__Requirement__
Please turn the paragraph of the Source passage that begins "Had we gone into Baghdad" into a short bulleted list that keeps its main points.

I have to admit it — I just don’t understand genetics. You inherit your genes from your parents — okay. But some traits seem to skip a generation or something.
I’m just now starting Bob Woodward’s latest book, State of Denial. Listen how smart Old Man Bush was in a February 1999 speech to about 200 Gulf War veterans:
Had we gone into Baghdad — We could have done it. You guys could have done it. You could have been there in 48 hours. And then what? Which sergeant, which private, whose life would be at stake in perhaps a fruitless hunt in an urban guerilla war to find the most-secure dictator in the world? Whose life would be on my hands as the commander-in-chief because I, unilaterally, went beyond the international law, went beyond the stated mission, and said we’re going to show our macho? We’re going into Baghdad. We’re going to be an occupying power — America in an Arab land — with no allies by our side. It would have been disastrous.

__Study material__
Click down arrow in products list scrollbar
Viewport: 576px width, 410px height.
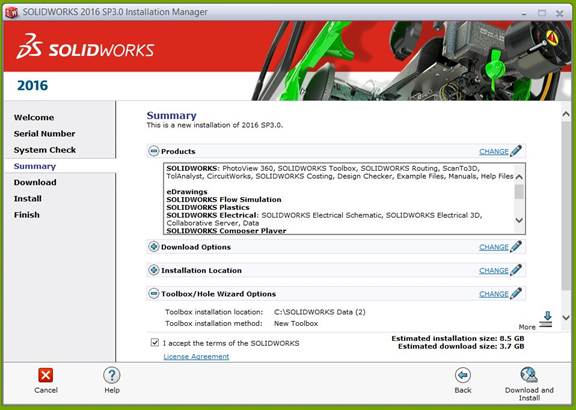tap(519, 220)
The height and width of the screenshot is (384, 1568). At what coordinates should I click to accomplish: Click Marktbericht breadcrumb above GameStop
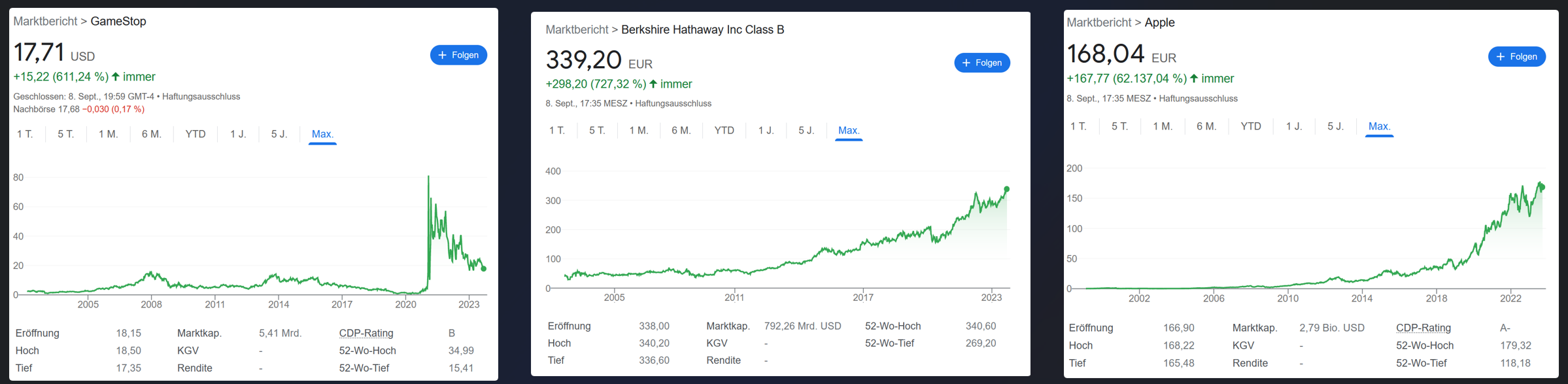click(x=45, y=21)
* * *
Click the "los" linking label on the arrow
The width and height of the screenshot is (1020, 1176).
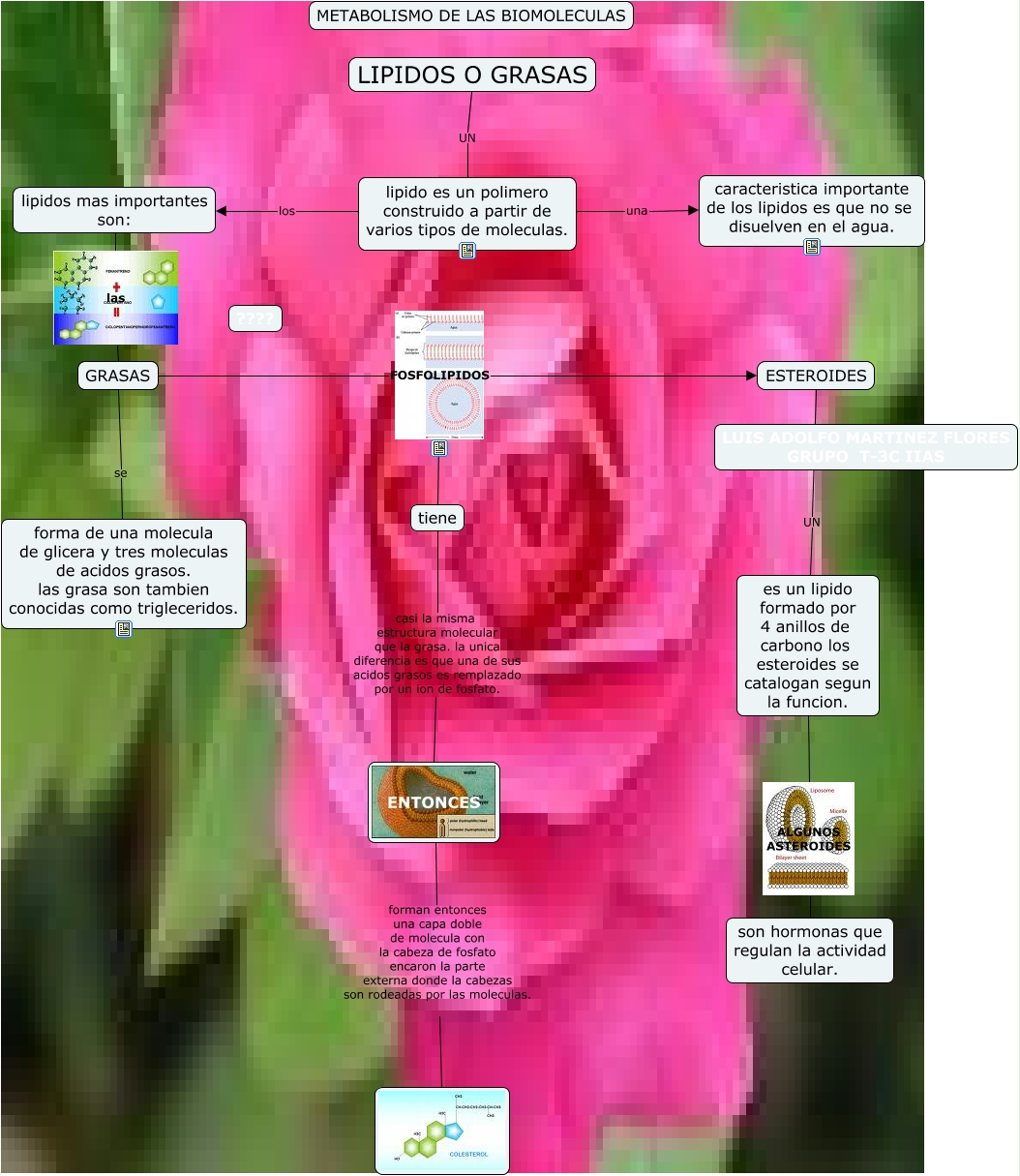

__Task result__
- U.S. forces could have reached Baghdad within 48 hours.
- Doing so would have put soldiers' lives at stake in a possibly fruitless urban guerrilla war to find the world's most secure dictator.
- As commander-in-chief, Bush would have had those lives on his hands for going unilaterally beyond international law and the stated mission to show "macho."
- America would have become an occupying power in an Arab land with no allies.
- The outcome would have been disastrous.